Text provided:
README

The reliability of assessment tools is a crucial aspect of monitoring student performance in various educational settings. It ensures that the assessment outcomes accurately reflect a student’s true level of performance. However, when assessments are combined, determining composite reliability can be challenging, especially for naturalistic and unbalanced datasets. This package is designed to estimate composite reliability using multivariate generalizability theory and enhance the analysis of assessment data. The package allows for the inclusion of weight per assessment type and produces extensive G- and D-study results with graphical interpretations, and options to find the set of weights that minimize the standard error of measurement (SEM).

library("CompositeReliability")

G-Study

The “GStudy” function, available in the “CompositeReliability” package, is designed to assess the reliability coefficient and the standard error of measurement (SEM) for each assessment type. This function utilizes the harmonic mean of the number of assessments per type as a measure of effective assessment quantity. By providing a dataset as input, users can obtain reliable estimates of the reliability coefficient and SEM for each assessment type. The desired number of decimal places in the output (nrDigitsOutput) can be added as input. NB: The dataset “mydata” is included in the package as example.

Data extract:
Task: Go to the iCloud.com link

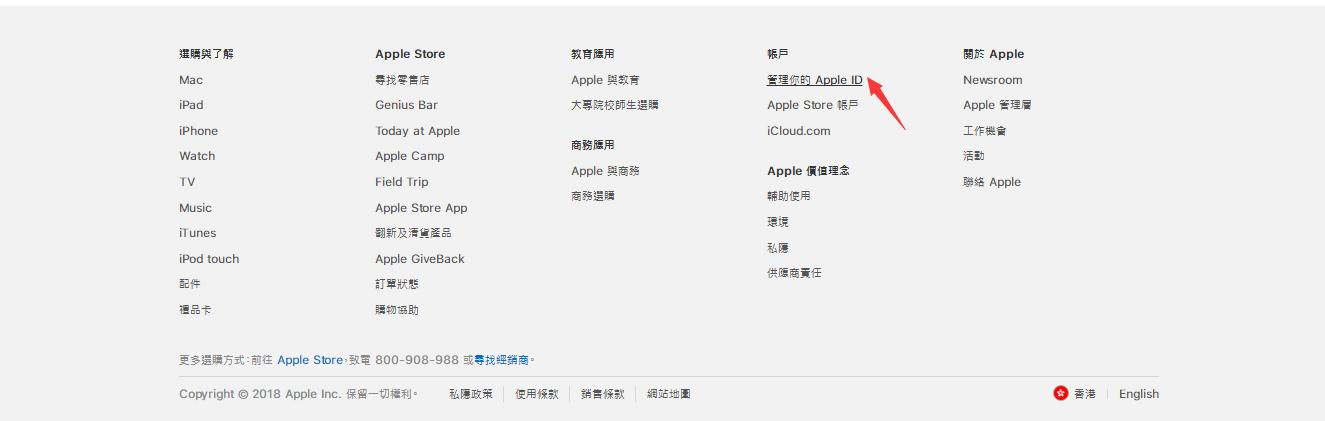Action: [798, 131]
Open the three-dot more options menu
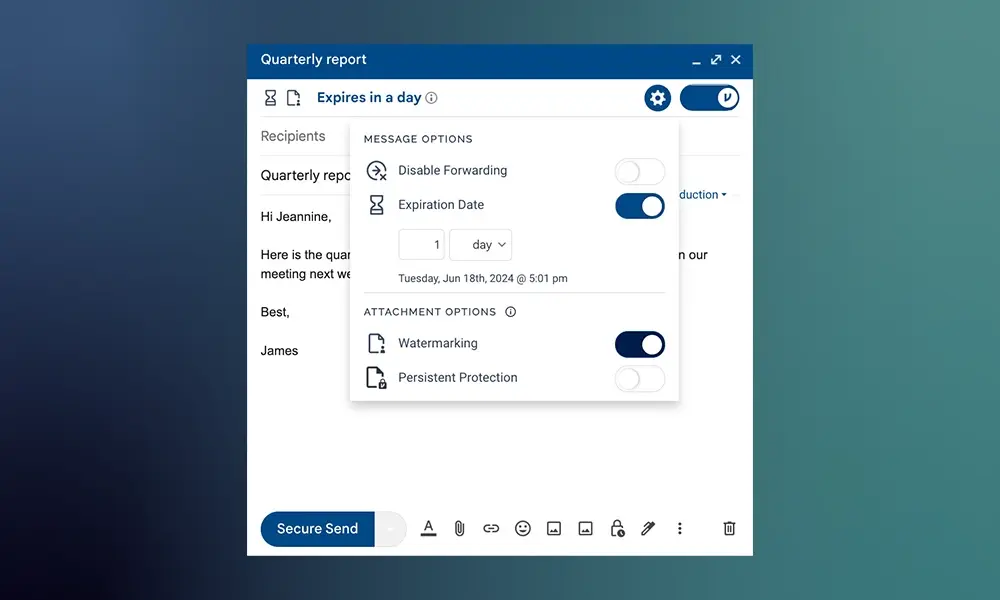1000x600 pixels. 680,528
==
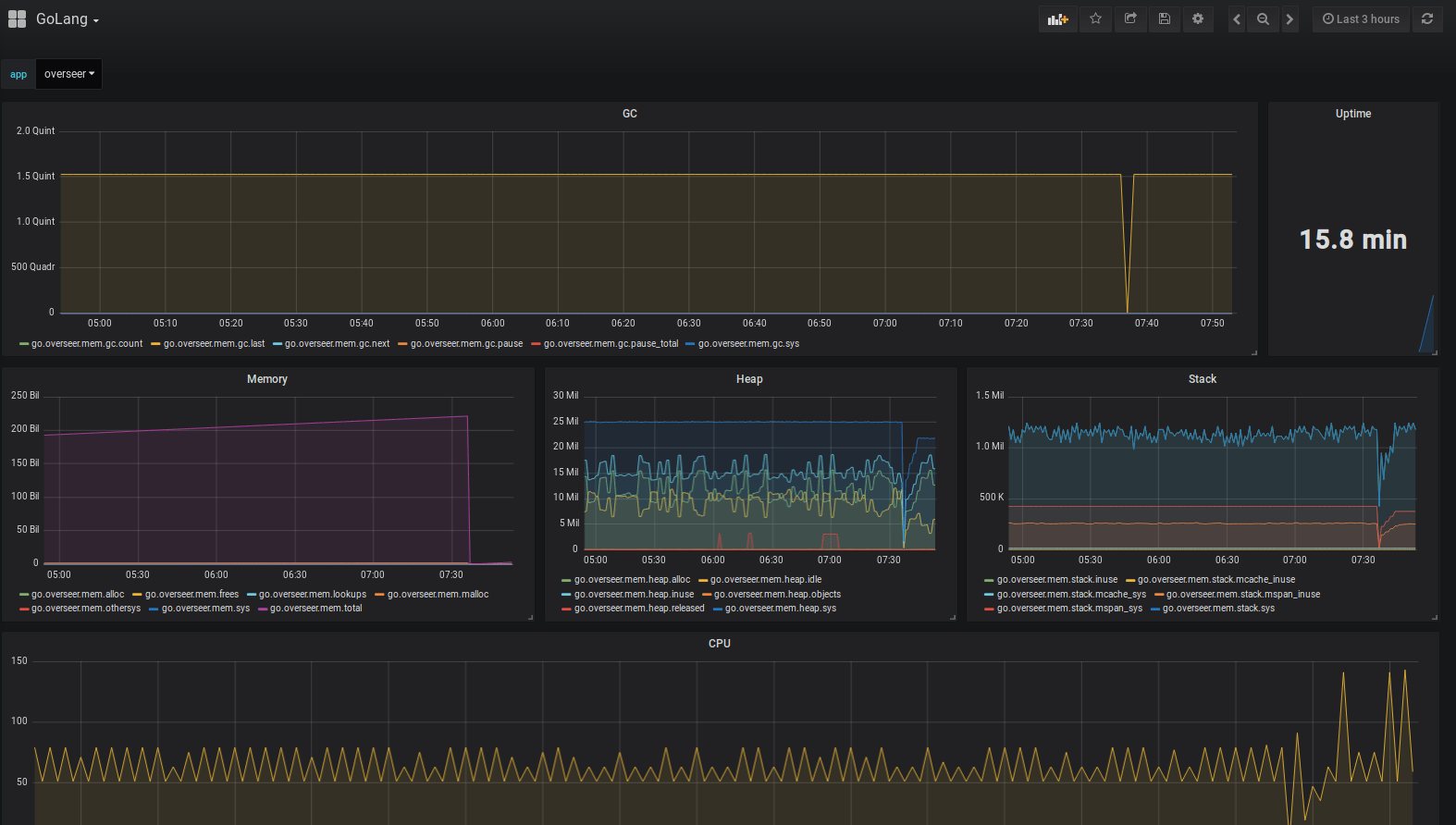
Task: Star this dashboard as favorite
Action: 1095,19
---
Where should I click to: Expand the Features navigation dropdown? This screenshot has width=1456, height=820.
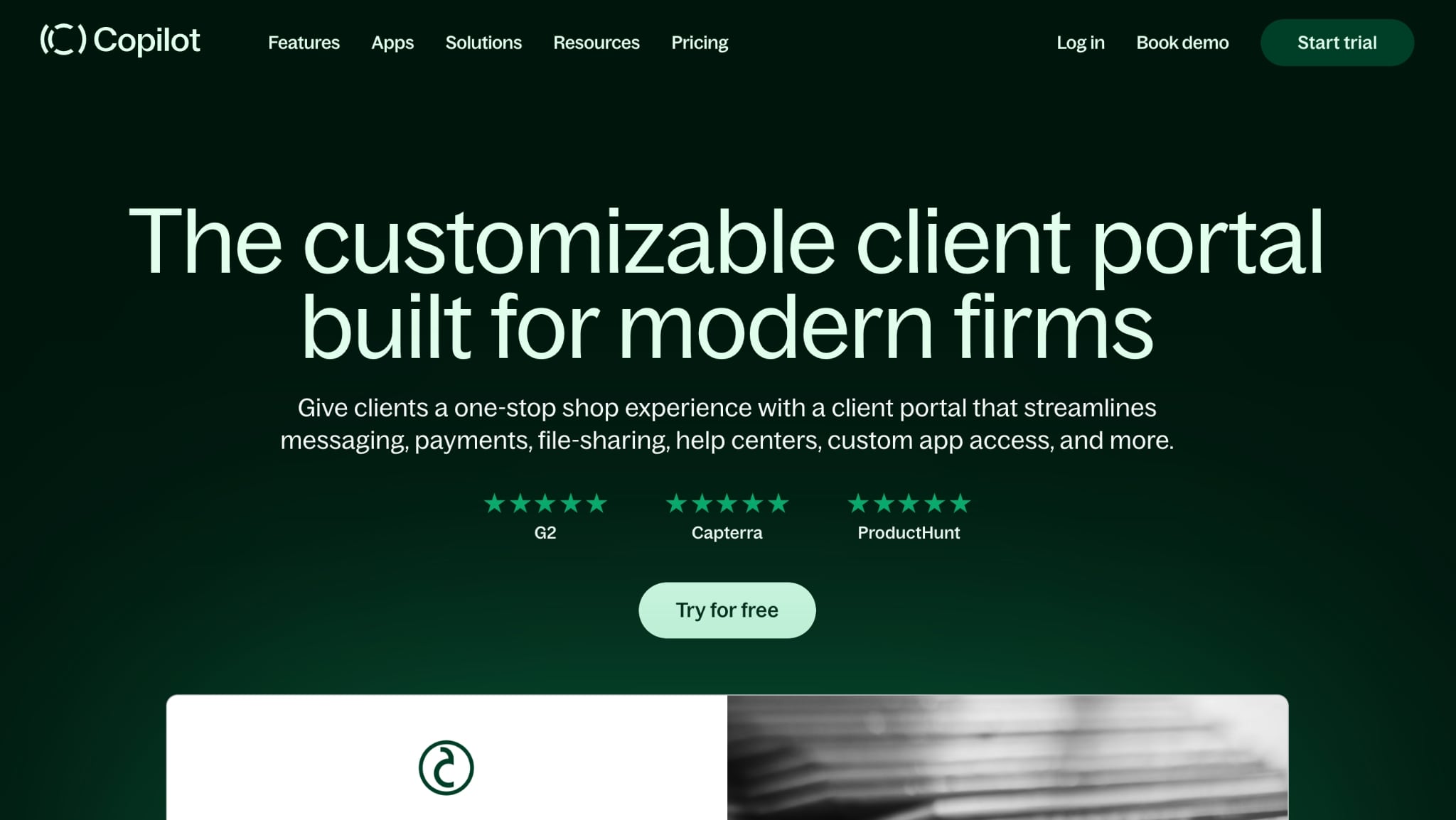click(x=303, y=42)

Instructions for the task:
Print the README starting at "The reliability of" and ending after "of measurement (SEM).". The material isn't needed here.

Exercise result:
The reliability of assessment tools is a crucial aspect of monitoring student performance in various educational settings. It ensures that the assessment outcomes accurately reflect a student’s true level of performance. However, when assessments are combined, determining composite reliability can be challenging, especially for naturalistic and unbalanced datasets. This package is designed to estimate composite reliability using multivariate generalizability theory and enhance the analysis of assessment data. The package allows for the inclusion of weight per assessment type and produces extensive G- and D-study results with graphical interpretations, and options to find the set of weights that minimize the standard error of measurement (SEM).